W końcu zauważyłem 4 sylwetki na horyzoncie. 

-I jak? - Spytała się Alice, gdy podeszli bliżej.

-Do miasta jest jakieś 20 kilometrów - powiedział Noah - Jednak odległość to nic. Miasto jest otoczone murami. Są bramy, ale mogą przez nie wejść tylko Czyści.

-Jakie miasto? - Spytałem, nie cierpiałem być w temacie.

-Madryt, został zamknięty 10 lat temu by zapobiec rozprzestrzenianiu się epidemii. Mieszkają tam tylko ludzie którzy nie mają Plusa a ni Minusa.

-Musimy wchodzić do tego miasta? - Spytałem się. Oczywiście popatrzyli na mnie jak na debila. Założę się że ułożyli plan, kiedy ja spałem nafaszerowany środkiem uspokajającym. 
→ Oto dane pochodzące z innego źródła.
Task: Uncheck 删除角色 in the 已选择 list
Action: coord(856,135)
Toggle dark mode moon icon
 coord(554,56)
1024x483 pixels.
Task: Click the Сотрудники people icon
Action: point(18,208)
-Jeśli chcemy, znaleźć nocleg, wyżywienie i paliwo do helikoptera to tak. Musimy. - Stwierdziła Bonnie

-A mamy jakiś cel? 

-Oprócz tego by uciekać bliźniakom? To nie nie mamy.

-Bonnie, Rick mówił coś o waszej znaczy twojej mamie, Julia Tyler. Pracuje w DPK pod ONZetem. Wiesz coś na ten temat? 
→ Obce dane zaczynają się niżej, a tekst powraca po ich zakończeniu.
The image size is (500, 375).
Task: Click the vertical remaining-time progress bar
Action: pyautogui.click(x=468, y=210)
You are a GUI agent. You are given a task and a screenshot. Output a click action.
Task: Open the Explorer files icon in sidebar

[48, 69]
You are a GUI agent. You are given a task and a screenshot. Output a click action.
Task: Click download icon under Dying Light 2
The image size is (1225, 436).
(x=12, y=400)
Dziewczyna pokręciła jedynie głową.

-Świetnie - Noah klasnął w ręce - Skoro wszyscy są gotowi to wyjaśnimy plan.

Noah pokrótce przedstawił swój plan, czasami wrzucaliśmy uwagi że, coś jest niemożliwe lub dawaliśmy łatwiejsze rozwiązania. Gdy wszystko było ustalone rozpoczęliśmy włamanie do miasta.

Stałem z Alice jakieś sto metrów od budki strażników. Było ich z dwóch, ubrani w żółte kombinezony chroniące je przed wirusami. Nie są odporni, bardzo dobrze. Alice kiwnęła mi głową i zaczęła przedstawienie. Nie wiem co mówiła do strażników, ale zajęła ich do reszty. W pewnej chwili zaprowadzili ją do budki. Mój ruch. Sprintem pobiegłem w jej stronę, w ręce nóż znaleziony w helikopterze. Otworzyłem drzwi i rozdarłem kombinezon jednemu strażnikowi. Alice ogłuszyła w tym czasie drugiego. Wyciągnąłem igłę ze strzykawką z kieszeni i wbiłem ją w jednego strażnika, a potem w drugiego. pół dawki powinno wystarczyć. Do pomieszczenia wpadł Noah, chwilę popatrzył się na maszynę i nacisnął odpowiednie guziki. Brama się otworzyła. Alice zawibrował telefon. 

-Bonnie i Ellie znalazły pojazd, mamy iść trzy ulice dalej. 

-Szybkie są - stwierdziłem.

Wyszliśmy z budki, wcześniej wziąłem tabliczkę z napisem KWARANTANNA i powiesiłem ją na drzwiach.